Former managers with solar panel giant Sunrun say they took part in manipulating troves of sales data before the company went public in 2015.

The former managers say superiors told them to wait on reporting data showing hundreds of customers who canceled contracts during a roughly five-month period before the initial public offering. Solar companies usually give homeowners several days to rethink the contract before solar panels are installed in their homes.

Delaying the data would make the company’s financial standing look like a Potemkin Village – a structure meant to mislead shareholders about the health of the company.

“The big internal push was to cram as many sales as we could through the pipeline,” Darren Jennings, who says he was a Sunrun regional sales manager in Hawaii before the IPO told The Wall Street Journal earlier this month. “If those deals canceled, we would not report it.”

He said employees in Hawaii didn’t process nearly 200 cancellations, a number representing about 40 percent of total orders in Hawaii between May 2015-October 2015. Three other managers claimed they also took part in the delays.

Sunrun’s chief executive and co-founder Lynn Jurich said in a press statement that the company had “reviewed the digital audit trail in our systems” and “turned up no evidence that our sales employees changed cancellation dates in our systems to delay the reporting of cancellations.”

The cancellation data influenced the number of Sunrun customers and the shear amount of “megawatts booked,” which describes the amount of energy production generated by home energy systems.

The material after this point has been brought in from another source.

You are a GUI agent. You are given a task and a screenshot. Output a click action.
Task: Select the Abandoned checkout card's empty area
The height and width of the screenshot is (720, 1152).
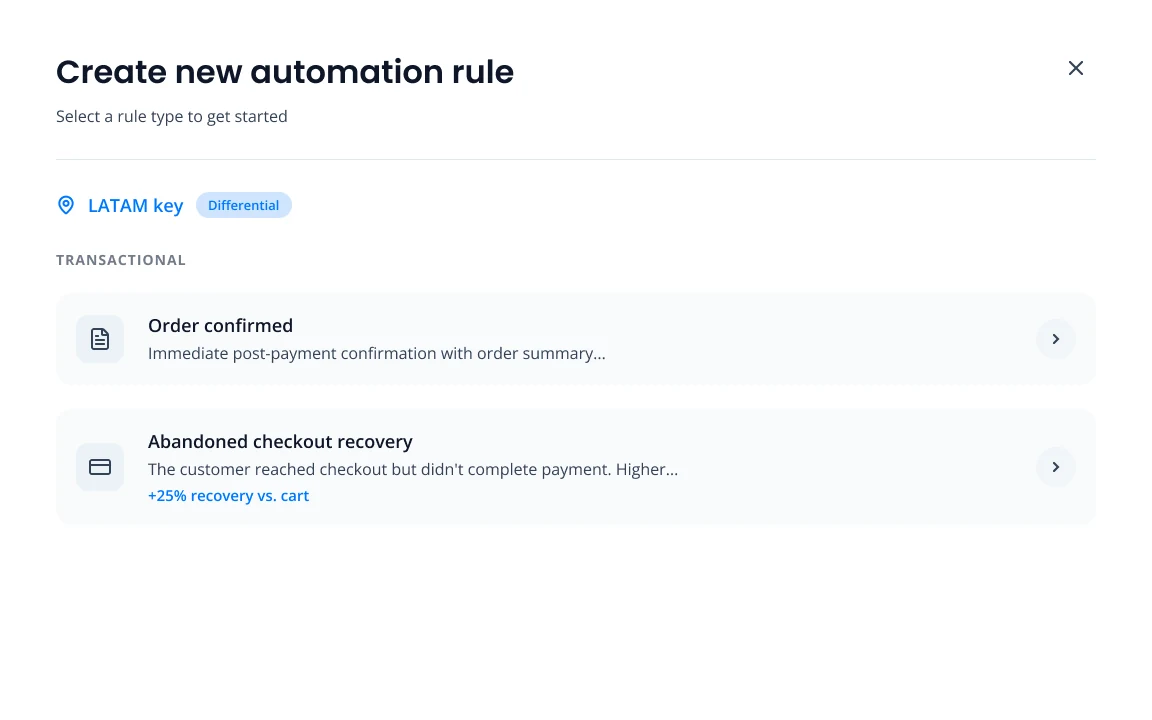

Sunrun was under the gun to reach important internal sales numbers, according to Evan Stockdale, who told reporters he was a regional manager at the company’s home base in California. He said Sunrun held off on reporting the data because it was under the gun to meet important internal sales numbers.

“We were pushed for sales numbers,” he said. “Everybody was on pins and needles.”

Jennings and Stockdale’s claims comes as the Securities and Exchange Commission (SEC) continues investigating whether Sunrun and competitor SolarCity have done enough to disclose to investors the number of customers who canceled contracts for solar energy systems.

SolarCity, for its part, has sought to tamp down concerns that might prop up as a result of the investigation. The company “has remained focused on reporting the quality of our installed assets, not pre-install cancellation rates,” a spokeswoman told reporters earlier this month. “Our growth projections have always been based on actual deployment.”

SolarCity has been accused of increasing mortgage defaults as well. The Silicon Valley company reached long-term lease agreements with homeowners before they defaulted on the mortgages, according to a report from The New York Times in February. There could be even more default cases, the report notes.

Mohammed Ahmed Gangat, a lawyer for the beleaguered company, argued in September 2016 that the company needed to file a document late to a New York court because it had been “inundated” with thousands of lawsuits across the country, all of which named SolarCity as a defendant in foreclosure actions.

Some solar panel customers believe companies are selling them a bill of goods.

Hundreds of solar panel customers, for instance, have complained to attorneys general in areas throughout the South that their utility bills have increased, not decreased as promised, according to Freedom of Information Act requests filed by watchdog group Campaign for Accountability.

Customers also complained solar panel companies threatened to sue them if they didn’t proceed with solar panel purchases. Still others say representatives threatened so-called mechanic’s lien on their homes — a measure used to force a homeowner to pay for a home-improvement project.